Salming may have been out of sight but he wasn't out of mind. When the King returned home in 1989 and took the nation by storm, a future King was at home watching him.
"I was 7 years old [during the 1989 World Championship] and even then I understood that he was a big part of Swedish hockey," New York Rangers goalie Henrik Lundqvist told NHL.com in an email. "I learned from him that hockey players were tough. No matter how many pucks or skates he got hit with, he just got stitched up and went back out again. He always gave everything for his team and we admired him for that."

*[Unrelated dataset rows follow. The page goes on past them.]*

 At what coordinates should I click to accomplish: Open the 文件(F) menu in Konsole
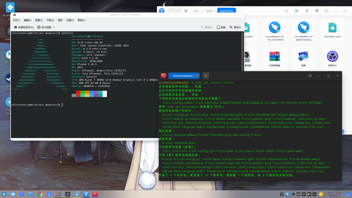(16, 20)

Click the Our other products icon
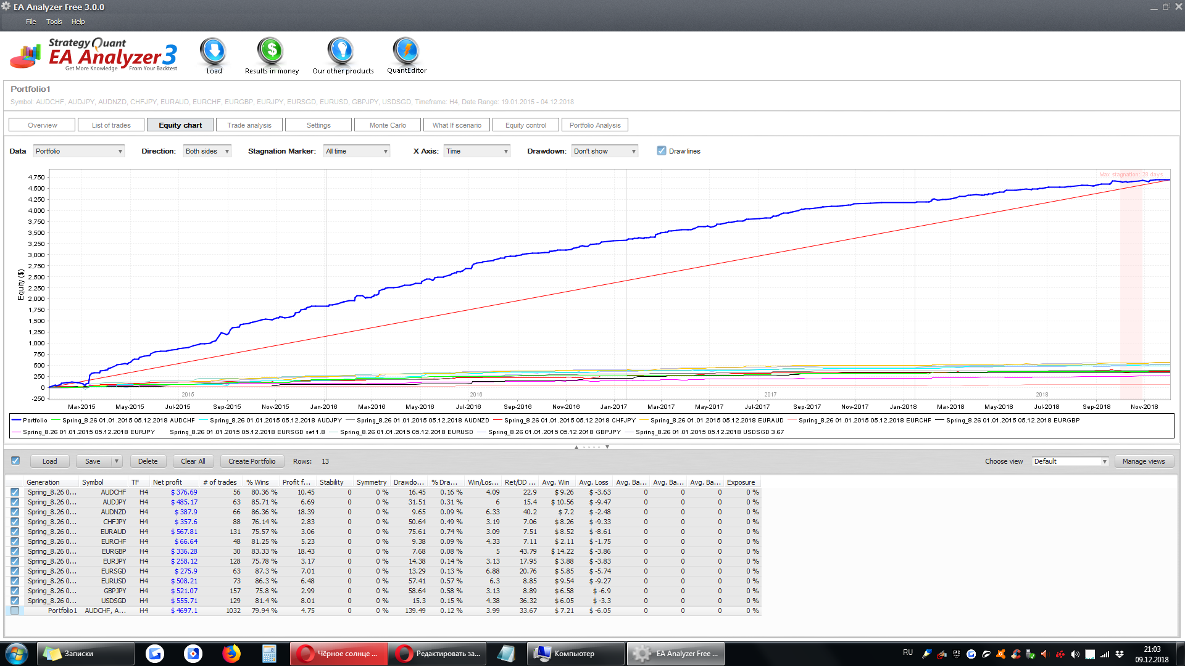click(x=341, y=52)
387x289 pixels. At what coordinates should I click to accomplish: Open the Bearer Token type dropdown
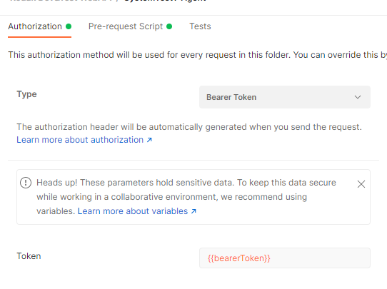pos(285,97)
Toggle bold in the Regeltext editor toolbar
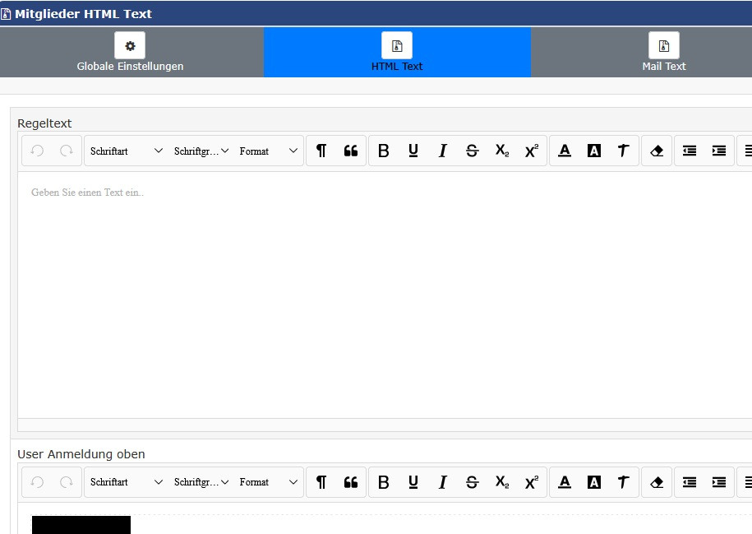Viewport: 752px width, 534px height. click(383, 151)
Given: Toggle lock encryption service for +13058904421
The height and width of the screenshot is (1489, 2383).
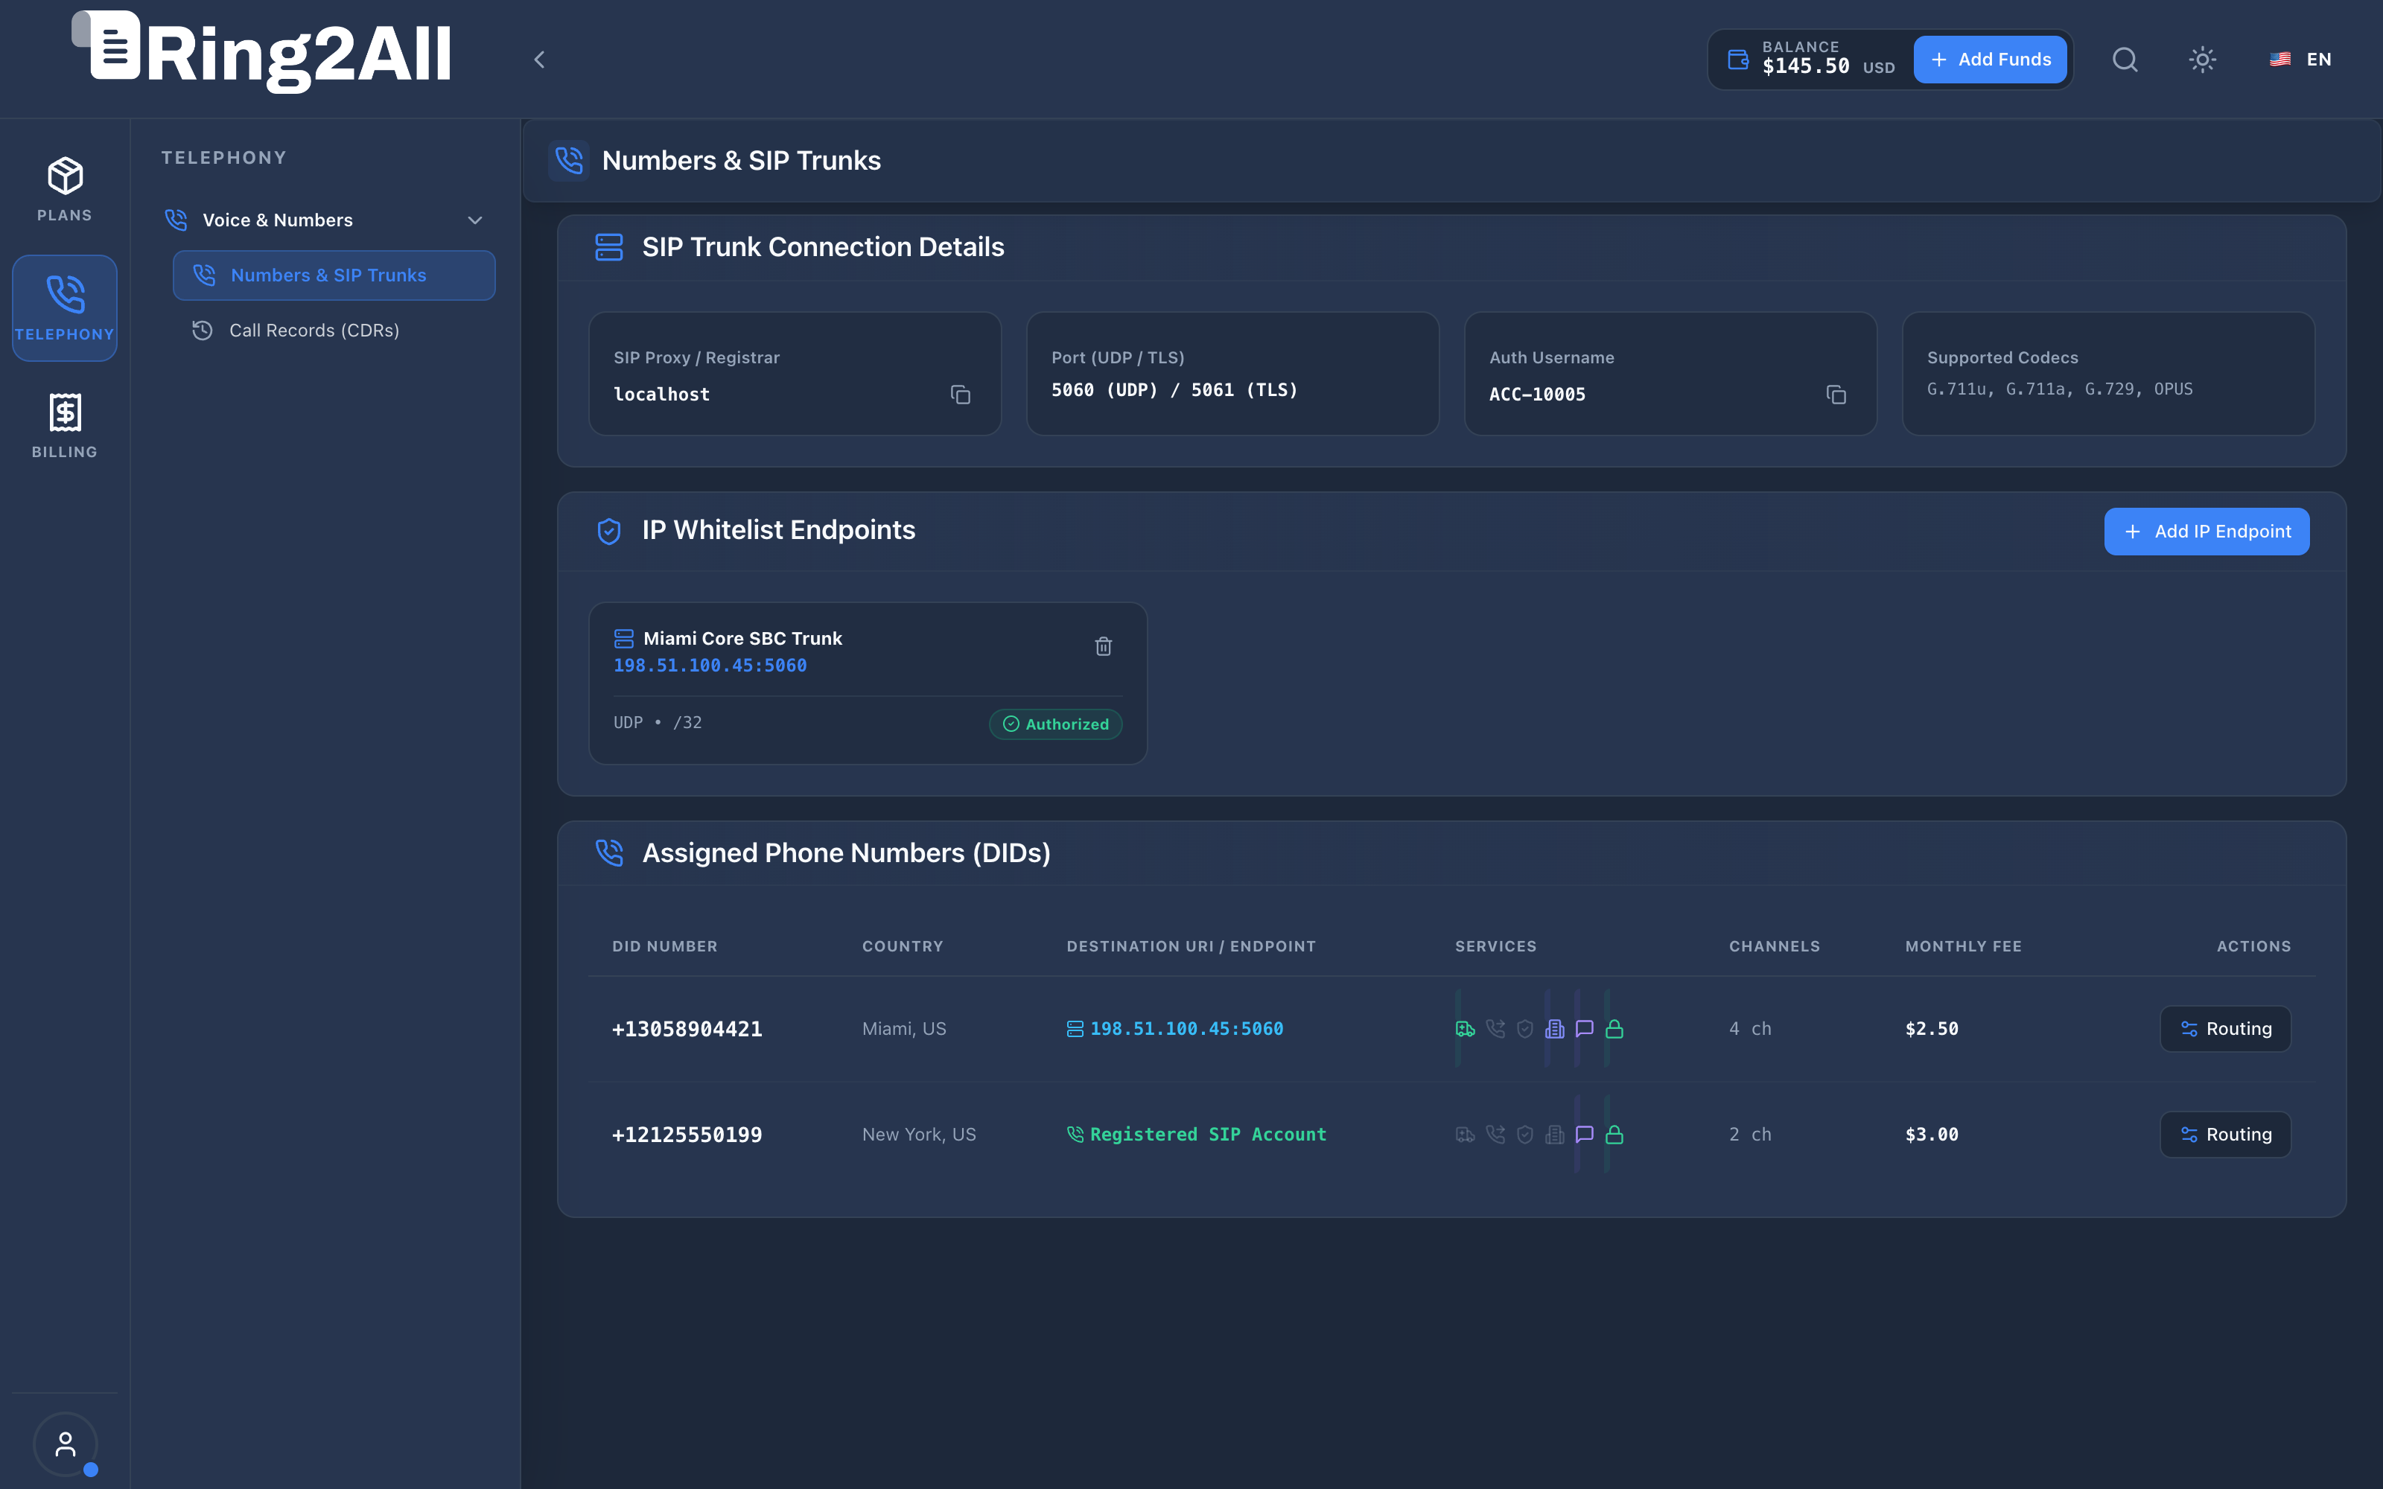Looking at the screenshot, I should 1614,1029.
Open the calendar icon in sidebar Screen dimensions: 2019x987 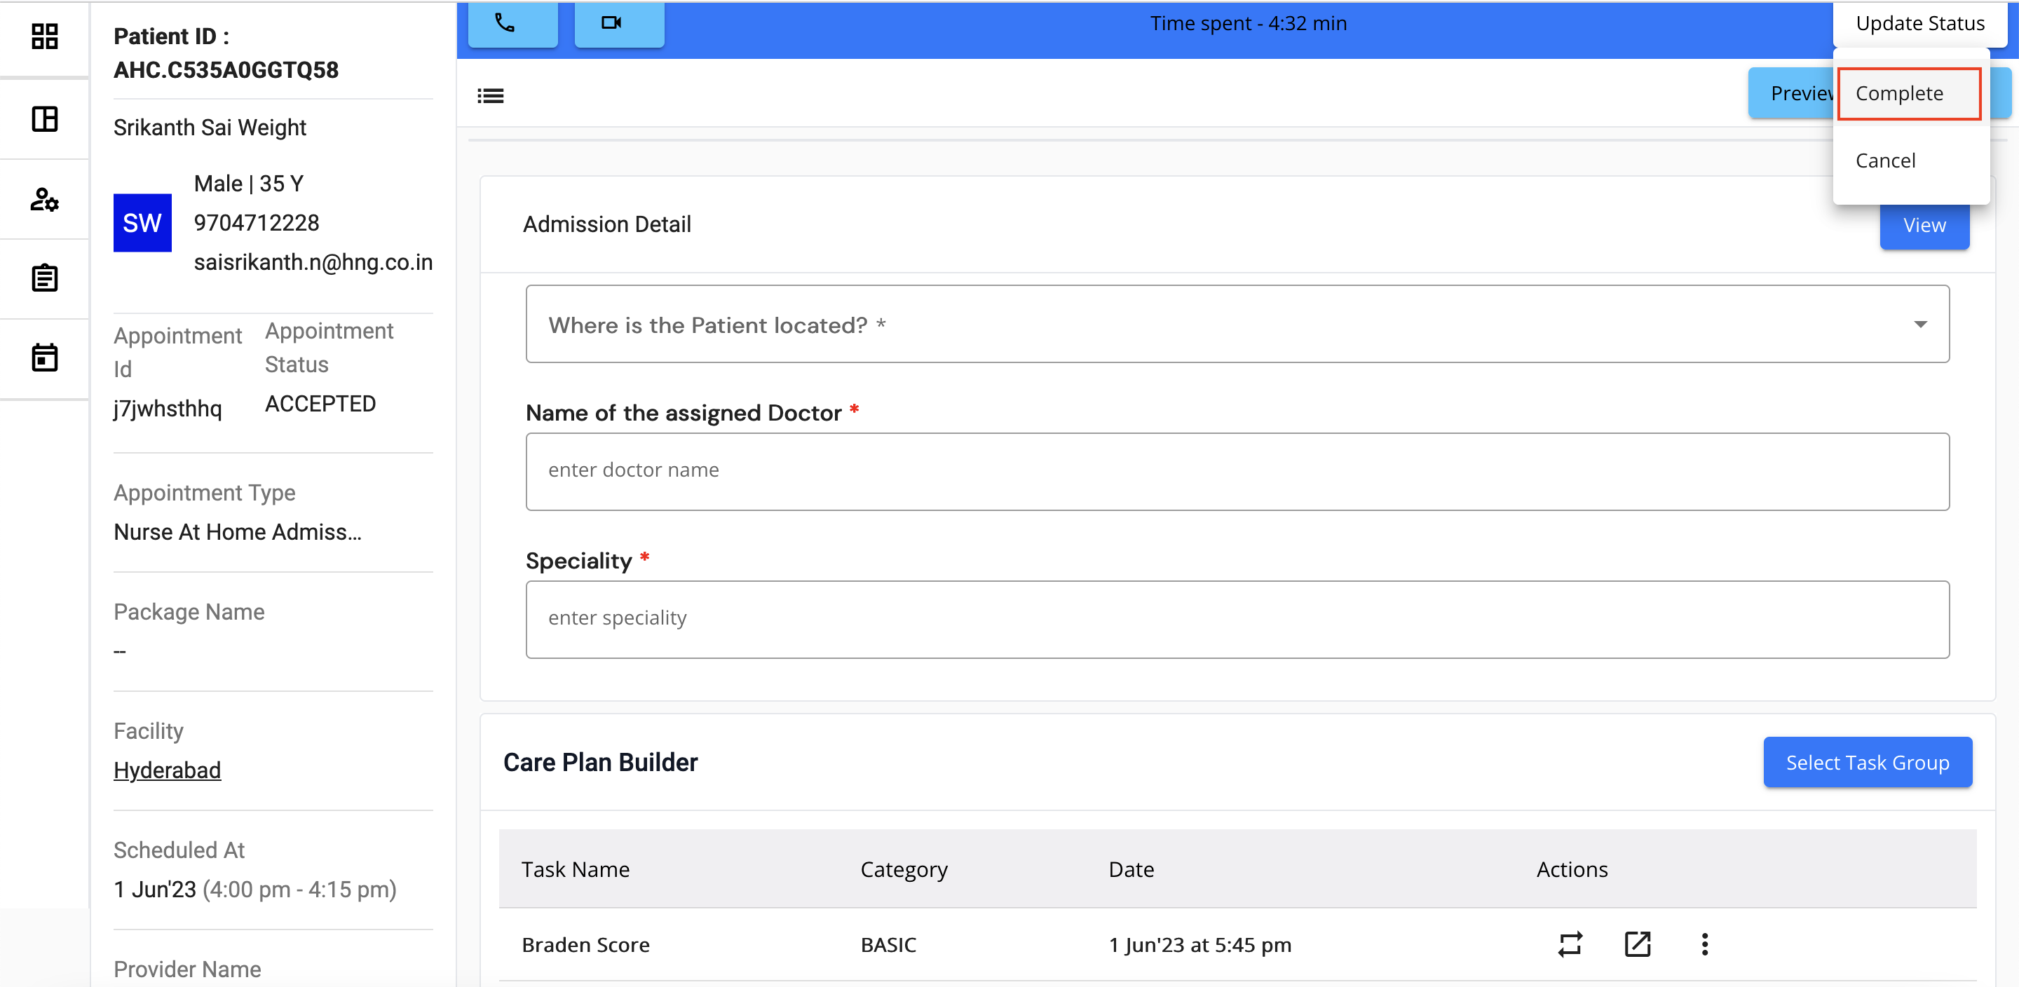[x=45, y=357]
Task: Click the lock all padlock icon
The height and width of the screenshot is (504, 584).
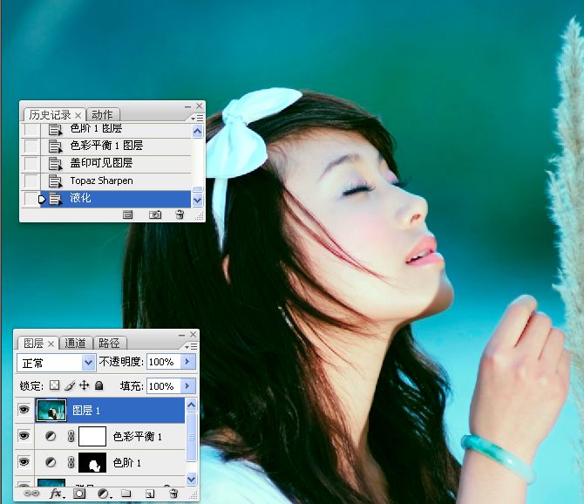Action: click(98, 385)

Naturally, the major Swedish papers were at Maple Leaf Gardens on Jan. 4, 1988. Salming's big brother and former defensive partner, Stig, was also in the stands to see Borje become the first European, the fifth Maple Leaf, and the 62nd player to play 1,000 NHL games. Before the game, the crowd again greeted Salming with a standing ovation but there was no video greeting, no special ceremony. Maple Leafs owner Harold Ballard was on vacation but told his staff that he wanted to be a part of a celebration of Salming.
Then, Hammarstrom drove a Jeep onto the ice on Jan. 27. After he handed Salming the keys to the car, its door opened, and out came Borje's mother Karin. She hugged her son, who was ready to play in his 1,011st regular-season game, against the Los Angeles Kings.
It was fitting that King Salming was the only European player in the game.